Brazilian Journal of Infectious Diseases
Print version ISSN 1413-8670
CHEINQUER, Nelson; CHEINQUER, Hugo; WOLFF, Fernando H and COELHO-BORGES, Silvia. Effect of sustained virologic response on the incidence of hepatocellular carcinoma in patients with HCV cirrhosis. Braz J Infect Dis [online]. 2010, vol.14, n.5, pp.457-461. ISSN 1413-8670. http://dx.doi.org/10.1590/S1413-86702010000500006.

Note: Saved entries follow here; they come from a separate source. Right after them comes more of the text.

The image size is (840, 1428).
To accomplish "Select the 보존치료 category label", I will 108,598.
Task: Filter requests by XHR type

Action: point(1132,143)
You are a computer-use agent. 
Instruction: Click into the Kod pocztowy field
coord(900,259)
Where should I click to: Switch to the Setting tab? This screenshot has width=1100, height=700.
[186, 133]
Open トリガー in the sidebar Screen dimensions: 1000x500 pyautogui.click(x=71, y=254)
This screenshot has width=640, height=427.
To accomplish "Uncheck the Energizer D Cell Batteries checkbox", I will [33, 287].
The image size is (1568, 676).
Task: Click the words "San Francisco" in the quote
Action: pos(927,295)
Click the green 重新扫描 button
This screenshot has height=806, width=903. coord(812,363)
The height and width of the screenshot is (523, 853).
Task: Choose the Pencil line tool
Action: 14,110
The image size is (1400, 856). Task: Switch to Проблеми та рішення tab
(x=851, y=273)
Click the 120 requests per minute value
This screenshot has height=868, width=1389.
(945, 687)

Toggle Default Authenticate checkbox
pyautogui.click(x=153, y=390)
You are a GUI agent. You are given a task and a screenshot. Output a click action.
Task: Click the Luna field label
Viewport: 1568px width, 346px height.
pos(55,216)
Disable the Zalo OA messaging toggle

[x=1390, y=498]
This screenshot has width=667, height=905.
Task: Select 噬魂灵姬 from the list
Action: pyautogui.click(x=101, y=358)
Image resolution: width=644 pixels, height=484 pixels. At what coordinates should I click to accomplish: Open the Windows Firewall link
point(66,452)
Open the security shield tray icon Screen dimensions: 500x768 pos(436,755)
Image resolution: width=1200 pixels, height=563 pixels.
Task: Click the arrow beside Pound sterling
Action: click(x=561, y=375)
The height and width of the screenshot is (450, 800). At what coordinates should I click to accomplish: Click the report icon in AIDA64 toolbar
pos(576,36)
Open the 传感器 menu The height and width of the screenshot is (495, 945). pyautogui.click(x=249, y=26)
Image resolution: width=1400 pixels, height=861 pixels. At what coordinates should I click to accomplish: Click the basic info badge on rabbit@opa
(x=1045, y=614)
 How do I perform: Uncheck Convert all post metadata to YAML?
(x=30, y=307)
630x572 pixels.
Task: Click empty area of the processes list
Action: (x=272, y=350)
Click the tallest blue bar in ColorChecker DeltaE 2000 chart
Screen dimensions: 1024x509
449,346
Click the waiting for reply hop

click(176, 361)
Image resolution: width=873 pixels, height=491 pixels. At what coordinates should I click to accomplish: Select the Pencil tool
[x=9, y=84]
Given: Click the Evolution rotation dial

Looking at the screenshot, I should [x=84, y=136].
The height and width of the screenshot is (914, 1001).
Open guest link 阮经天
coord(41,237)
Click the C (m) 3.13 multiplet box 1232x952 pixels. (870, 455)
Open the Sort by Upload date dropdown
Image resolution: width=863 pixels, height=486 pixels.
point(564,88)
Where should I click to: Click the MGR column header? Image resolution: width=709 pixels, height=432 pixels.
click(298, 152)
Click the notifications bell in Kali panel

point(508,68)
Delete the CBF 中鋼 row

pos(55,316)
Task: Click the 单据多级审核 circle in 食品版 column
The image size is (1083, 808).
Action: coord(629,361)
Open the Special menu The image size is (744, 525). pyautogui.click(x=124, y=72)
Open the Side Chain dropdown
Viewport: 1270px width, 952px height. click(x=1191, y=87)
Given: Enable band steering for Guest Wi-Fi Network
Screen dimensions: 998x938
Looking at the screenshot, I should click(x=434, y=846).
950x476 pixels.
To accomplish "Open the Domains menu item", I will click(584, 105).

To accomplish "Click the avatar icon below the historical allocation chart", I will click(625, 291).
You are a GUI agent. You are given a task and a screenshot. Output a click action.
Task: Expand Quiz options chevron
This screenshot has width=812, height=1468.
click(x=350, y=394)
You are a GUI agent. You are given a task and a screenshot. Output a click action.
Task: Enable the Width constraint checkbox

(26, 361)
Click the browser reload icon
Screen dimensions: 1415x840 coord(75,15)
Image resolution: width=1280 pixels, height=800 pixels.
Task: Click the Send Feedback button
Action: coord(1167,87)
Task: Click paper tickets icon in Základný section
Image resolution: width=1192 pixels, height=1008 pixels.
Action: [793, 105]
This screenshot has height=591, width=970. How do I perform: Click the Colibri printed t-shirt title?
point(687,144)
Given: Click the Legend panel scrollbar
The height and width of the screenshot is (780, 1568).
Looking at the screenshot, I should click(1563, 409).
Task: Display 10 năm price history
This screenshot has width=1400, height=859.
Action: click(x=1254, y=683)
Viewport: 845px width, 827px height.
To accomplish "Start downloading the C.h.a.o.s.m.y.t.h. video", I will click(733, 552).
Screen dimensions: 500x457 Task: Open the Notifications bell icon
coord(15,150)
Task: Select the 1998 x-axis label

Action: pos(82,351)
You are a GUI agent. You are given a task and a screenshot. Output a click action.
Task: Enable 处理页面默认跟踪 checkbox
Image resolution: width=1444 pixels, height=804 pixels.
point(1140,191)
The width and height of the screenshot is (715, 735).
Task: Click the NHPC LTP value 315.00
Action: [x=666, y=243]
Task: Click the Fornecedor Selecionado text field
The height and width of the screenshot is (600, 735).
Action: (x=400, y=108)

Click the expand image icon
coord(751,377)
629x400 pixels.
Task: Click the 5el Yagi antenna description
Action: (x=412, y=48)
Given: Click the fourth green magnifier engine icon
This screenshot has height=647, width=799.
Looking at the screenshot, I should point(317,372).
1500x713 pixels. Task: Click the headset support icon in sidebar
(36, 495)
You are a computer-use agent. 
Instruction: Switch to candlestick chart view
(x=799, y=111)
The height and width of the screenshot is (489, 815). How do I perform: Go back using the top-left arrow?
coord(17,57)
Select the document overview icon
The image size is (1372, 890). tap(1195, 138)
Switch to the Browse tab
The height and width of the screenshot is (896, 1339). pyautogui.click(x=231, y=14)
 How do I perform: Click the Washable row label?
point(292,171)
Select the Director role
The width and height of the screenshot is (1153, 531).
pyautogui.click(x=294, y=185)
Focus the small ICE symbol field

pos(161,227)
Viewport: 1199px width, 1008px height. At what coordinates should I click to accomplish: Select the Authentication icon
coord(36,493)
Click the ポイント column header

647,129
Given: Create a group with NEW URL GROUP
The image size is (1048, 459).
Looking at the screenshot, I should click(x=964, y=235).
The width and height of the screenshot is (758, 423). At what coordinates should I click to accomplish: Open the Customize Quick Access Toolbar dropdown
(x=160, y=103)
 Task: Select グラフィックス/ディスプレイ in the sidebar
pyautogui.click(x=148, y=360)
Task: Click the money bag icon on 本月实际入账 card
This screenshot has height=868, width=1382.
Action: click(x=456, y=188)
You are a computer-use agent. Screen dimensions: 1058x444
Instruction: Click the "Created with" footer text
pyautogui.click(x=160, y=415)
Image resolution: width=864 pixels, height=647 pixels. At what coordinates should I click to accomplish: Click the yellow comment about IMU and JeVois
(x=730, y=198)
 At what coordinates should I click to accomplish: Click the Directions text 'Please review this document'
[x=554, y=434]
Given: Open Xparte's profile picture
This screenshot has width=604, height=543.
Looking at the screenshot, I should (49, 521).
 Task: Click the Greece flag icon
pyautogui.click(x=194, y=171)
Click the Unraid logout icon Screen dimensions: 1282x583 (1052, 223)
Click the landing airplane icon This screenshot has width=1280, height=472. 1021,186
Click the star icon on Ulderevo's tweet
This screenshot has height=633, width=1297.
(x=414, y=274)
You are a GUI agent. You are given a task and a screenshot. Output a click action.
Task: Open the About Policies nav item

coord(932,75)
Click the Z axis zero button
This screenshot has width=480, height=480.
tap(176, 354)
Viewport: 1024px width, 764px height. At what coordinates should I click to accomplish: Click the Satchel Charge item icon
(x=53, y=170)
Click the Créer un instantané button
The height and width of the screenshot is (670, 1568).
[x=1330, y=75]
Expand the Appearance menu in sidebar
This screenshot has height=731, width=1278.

BACKGROUND AND OBJECTIVES: Evidence suggests that sustained virologic response to interferon treatment decreases incidence of hepatocellular carcinoma in patients with hepatitis C virus cirrhosis. This study was designed to compare the incidence of hepatocellular carcinoma among cirrhotic patients exposed to interferon based treatment with or without achieving a sustained virological response, in order to evaluate the role of interferon itself in the prevention hepatocellular carcinoma. METHODS: A cohort of 85 patients with compensated hepatitis C cirrhosis was followed after treatment with interferon and ribavirin. Sustained virological response was defined as negative polymerase chain reaction assay 24 weeks after the end of treatment. Patients were followed every 6 months with ultrasound and alpha-fetoprotein. Hepatocellular carcinoma was diagnosed by the finding of a focal liver lesion greater than 2 cm with arterial hypervascularization on two imaging techniques and/or by liver biopsy. RESULTS: The mean follow-up time was 32.1 ± 20 months for patients who achieved a sustained virological response and 28.2 ± 18 months among 47 patients (55%) without SVR. Hepatocellular carcinoma was diagnosed in 1 (3%) vs. 8 (17%) responders and non responders respectively (p = 0.02). CONCLUSION: Patients with cirrhosis due to hepatitis C virus who achieved sustained virological response had significantly lower incidence of hepatocellular carcinoma when compared to those without treatment response. Interferon treatment without achieving sustained virological response does not seem to protect against hepatocellular carcinoma
Keywords : hepatocellular carcinoma; HCV interferon; sustained virologic response; cirrhosis.